## Stored items

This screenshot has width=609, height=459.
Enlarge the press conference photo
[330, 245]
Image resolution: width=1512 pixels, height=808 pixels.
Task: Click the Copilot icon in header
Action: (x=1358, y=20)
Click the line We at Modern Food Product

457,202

## What to work on
Give each entry again, spelled exactly as shown.

## Response box
This screenshot has width=609, height=459.
Enlarge the press conference photo
[330, 245]
Image resolution: width=1512 pixels, height=808 pixels.
Task: Click the Copilot icon in header
Action: (x=1358, y=20)
Click the line We at Modern Food Product

457,202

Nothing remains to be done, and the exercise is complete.